638 Views Asked by At

I was wondering if I could get some help in terms of calculating a difference between the date of various statuses. I have a view with column named “id”, “create_dt” and “status”. I would have various statuses like submit, approve, deliver etc. Now, I want to find the time it took for a specific id between Approve and Submit status. What I am thinking currently is, creating few additional fields based on the status (I can use case statement for that) and finding the difference in time between the newly created date columns for various statuses. The problem here is, I am not sure how to drive the calculation based on the specific id. I can’t do lag or lead because some “id” might go through different statuses and some might not (it’s not consistent). I can’t create a the new date column based on id (something like partition by) because I am using case statement. Could someone point me to the right direction?

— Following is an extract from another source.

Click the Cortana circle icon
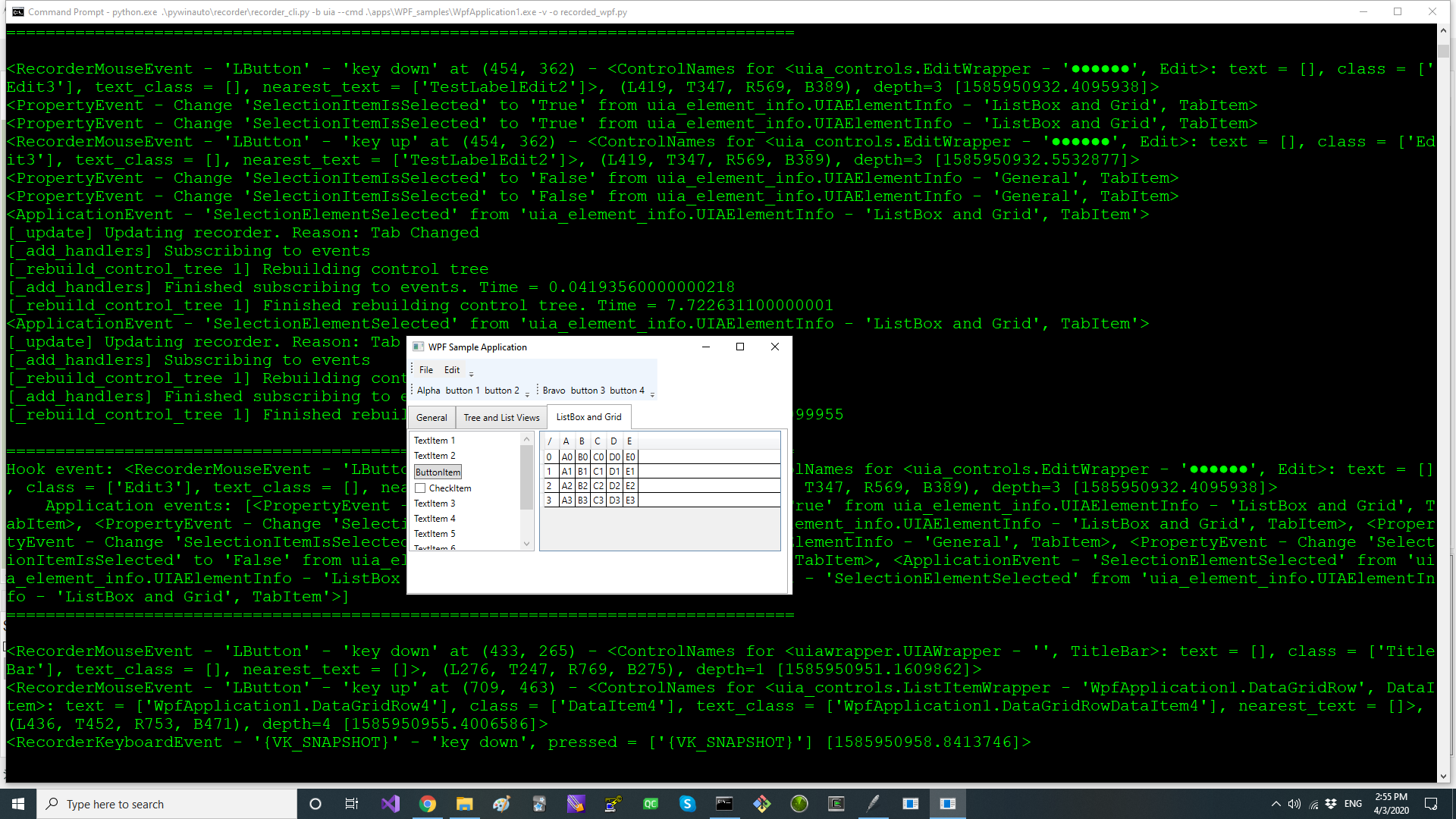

Below is the screenshot of how my data currently looks like (using the case statement) and what my desired output is. Current Result

Expected Result

From the expected result, I could easily find the difference between submitted and approved status for any ID using case statement whereas for the current result, I am not able to.

Thank you,

1

There are 1 best solutions below

3
On BEST ANSWER

I would try pivoting the data. Here is a link to a Denodo community site that shows how to do this:

https://community.denodo.com/kb/view/document/How%20to%20Pivot%20and%20Unpivot%20views?category=Combining+Data

For your specific case, I created a small excel data source to simulate your issue in a view I named "p_sample" (using simplified dates and status names):

id | status | create_dt
1 | submit   | 1/1/2017
1 | approve | 2/1/2017
1 | deliver   | 2/2/2017
2 | submit   | 1/1/2017
2 | approve | 1/10/2017
2 | deliver   | 2/1/2017
3 | submit   | 1/1/2017
....

Since Denodo doesn't appear to support the PIVOT operator, instead we can use the following VQL to pivot your status dates so they are all on the same row:

select id
  , max(case when status = 'submit' then create_dt end) as submit_dt
  , max(case when status = 'approve' then create_dt end) as approve_dt
  , max(case when status = 'deliver' then create_dt end) as deliver_dt
  , max(case when status = 'reject' then create_dt end) as reject_dt
  , max(case when status = 'other' then create_dt end) as other_dt
from p_sample
group by id

Then we can use that query as an inline view to perform the date math (or in Denodo you could make this 2 views - one with the above VQL and then a selection view on top of that which applies the date math):

select *, approve_dt - submit_dt as time_to_aprove
from (
select id
  , max(case when status = 'submit' then create_dt end) as submit_dt
  , max(case when status = 'approve' then create_dt end) as approve_dt
  , max(case when status = 'deliver' then create_dt end) as deliver_dt
  , max(case when status = 'reject' then create_dt end) as reject_dt
  , max(case when status = 'other' then create_dt end) as other_dt
from p_sample
group by id
) AS Pivot

When you run this, you get each status date for the ID, as well as the time between submission and approval.

Query Results

The only drawback is if the status code list is very large or not well controlled, then this solution will not be flexible enough, but your example seems to indicate this won't be an issue.